Mistake: Using the same MO filling order for all diatomics. Correct: $B_{2}$, $C_{2}$, $N_{2}$ (Z ≤ 7) have π2p BELOW σ2p (mixing). $O_{2}$, $F_{2}$ (Z > 7) have the normal order (σ2p below π2p). Applying $O_{2}$'s order to $N_{2}$ will give wrong bond order and magnetic character.

Mistake: Forgetting that $O_{2}$ is paramagnetic. Correct: VBT predicts $O_{2}$ as diamagnetic (incorrect). MOT correctly shows 2 unpaired electrons in the two degenerate π*2p orbitals. This is the most tested fact about MOT in NEET.

Mistake: Counting pi bonds when calculating steric number. Correct: Only sigma bonds and lone pairs count for the steric number. Each single bond = 1σ; each double bond = 1σ (ignore the π); each triple bond = 1σ (ignore the 2π). This determines hybridization.

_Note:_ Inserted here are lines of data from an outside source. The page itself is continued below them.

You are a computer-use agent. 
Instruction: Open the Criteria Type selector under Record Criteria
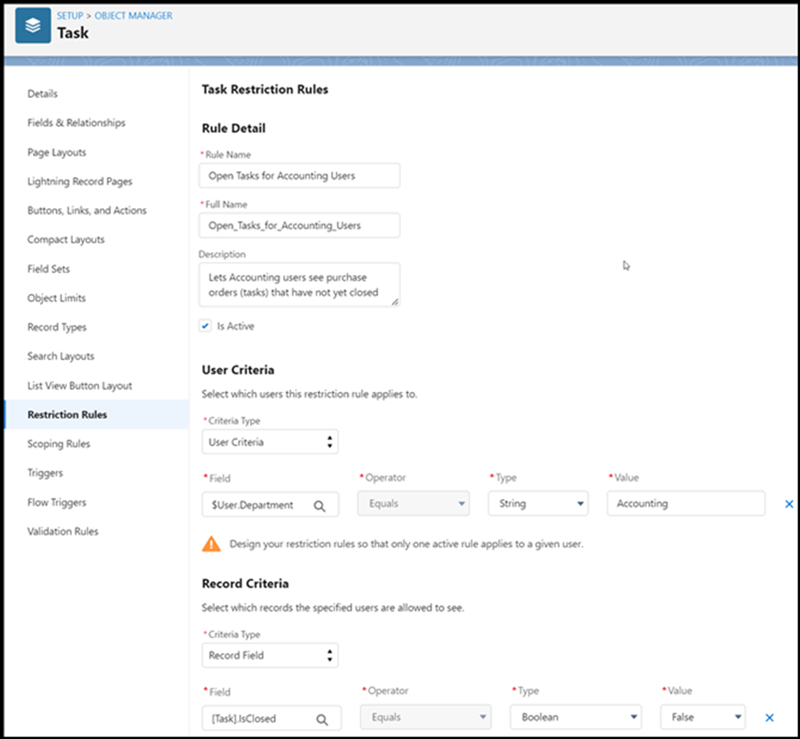[270, 655]
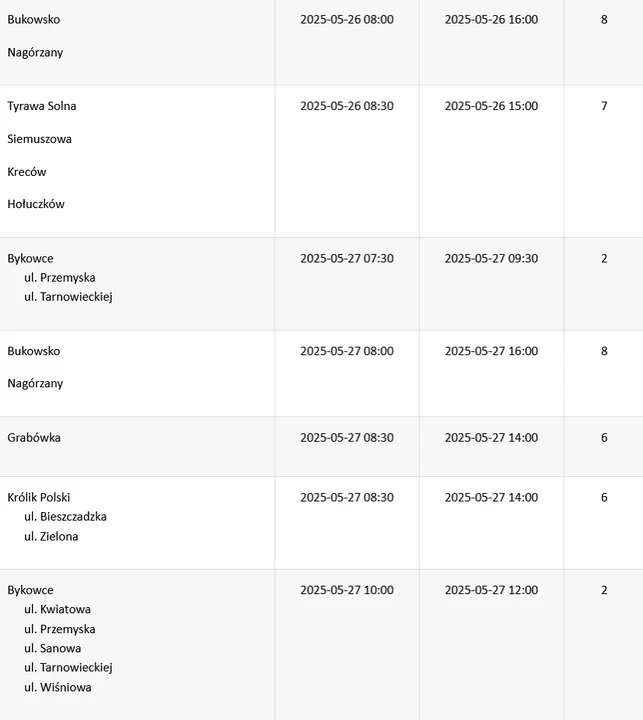The width and height of the screenshot is (643, 720).
Task: Select the Siemuszowa locality text
Action: 39,139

Mistake: Applying Born-Haber cycle with wrong sign for EA. Correct: Electron affinity (EA) for most halogens is exothermic (negative). When plugging into $\Delta H$_f = $\Delta H$_sub + IE + ½$\Delta H$_diss + EA + U, use the actual signed value. A sign error on EA or lattice energy U is the most common numerical error.

Mistake: Treating the $CHCl_{3}$ vs $CCl_{4}$ dipole question wrong. Correct: $CCl_{4}$ is tetrahedral and symmetric → μ = 0. $CHCl_{3}$ has three C–Cl dipoles pointing in similar directions (C–H is much less polar) → net μ ≠ 0. Always check whether ALL bonds are identical and symmetric.